Looking for PHP work, reducing water use by deleting email, and our freelancers meeting notes for 13th August 2025
Posted by Paul Silver
On 13th August, 13 freelancers got together in the Lord Nelson Inn, Brighton, to talk all things freelancing, tech, and whatever was on our minds. This is some of what was talked about:
- Working on tech to help charities
- Well meaning government schemes that are a nightmare when exploited by wideboys
- PyCon plans
- Getting a Tesla fixed
- Producing music tracks in your living room
- Looking for PHP or React work
- Being stuck in a job due to the market
- Living with broken ribs
- Working on Paypal integrations – how bad do you find it?
- Growing veg and allotments
- Keeping chickens
- Travelling to America
- Deleting old emails and photos to save water?!?
- The “Strength” of currencies
- Will children grow into fixing things?
- Tax and the wealthy / inheritance tax
- Does worrying about billionaires just stress you out?
- Memories of Washington DC
Looking for PHP or React work
Hazlitt, who is a fantastic PHP & React developer, has availability at the moment. If you need an excellent programmer who also understands servers and how to run businesses, he’s the perfect person to contact: His website. His Farm profile.
Deleting old emails and photos to save water?!?
On the day of our meet up, the Department for Environment, Food & Rural Affairs (DEFRA) suggested people delete old emails to help save water as part of a list of suggestions.

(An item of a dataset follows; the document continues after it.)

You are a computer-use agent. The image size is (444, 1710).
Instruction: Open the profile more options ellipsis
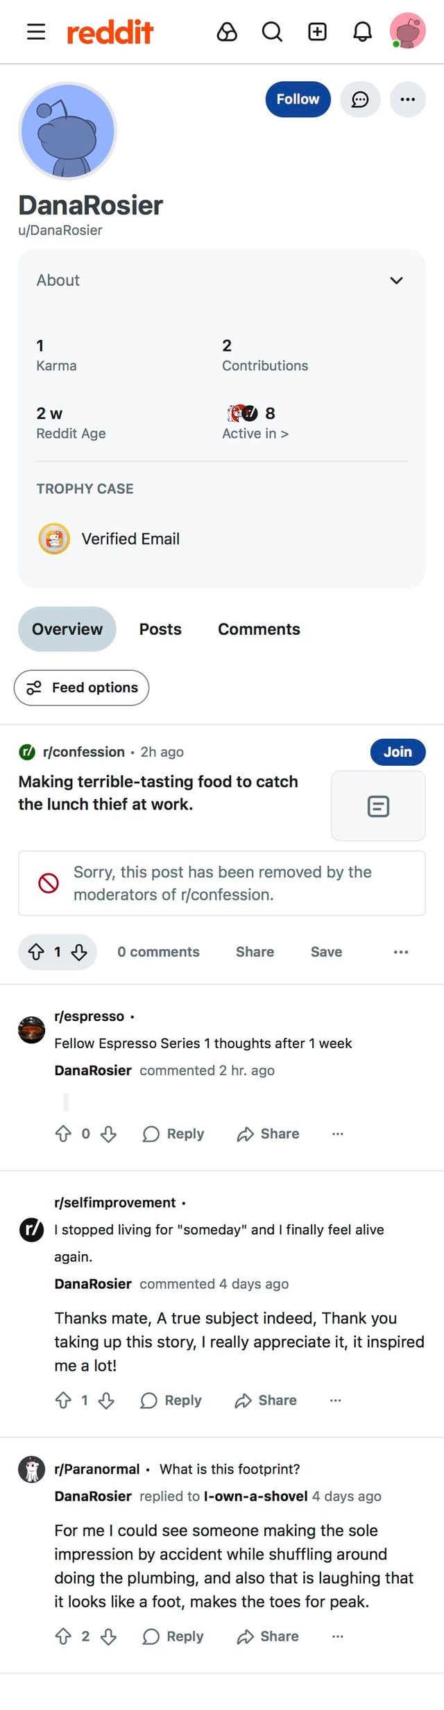coord(408,99)
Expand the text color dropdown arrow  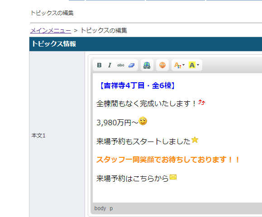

It’s fair to say this was met with some confusion by our group and our rough calculations, which could not even be considered high quality enough to be labelled “back of a fag packet” couldn’t work out how many email you’d need to delete to actually have an appreciable effect on the water use of a server farm. We did wonder if deleting very old emails could actually be worse than leaving them alone as they could be in storage that would use more electricity and therefore water (for cooling) to access them for deleting rather than them just sitting there.
The general suggestion from our group was lowering AI/LLM tool use would have a greater effect on water use than deleting email would, and is something the government could directly change behaviour on as they have been encouraging AI tool use recently. Stop that and water will be saved.
There has been various pushback and derision from the tech world since the suggestion was released, which is understandable, but perhaps a little out of proportion to the bullet point it took up.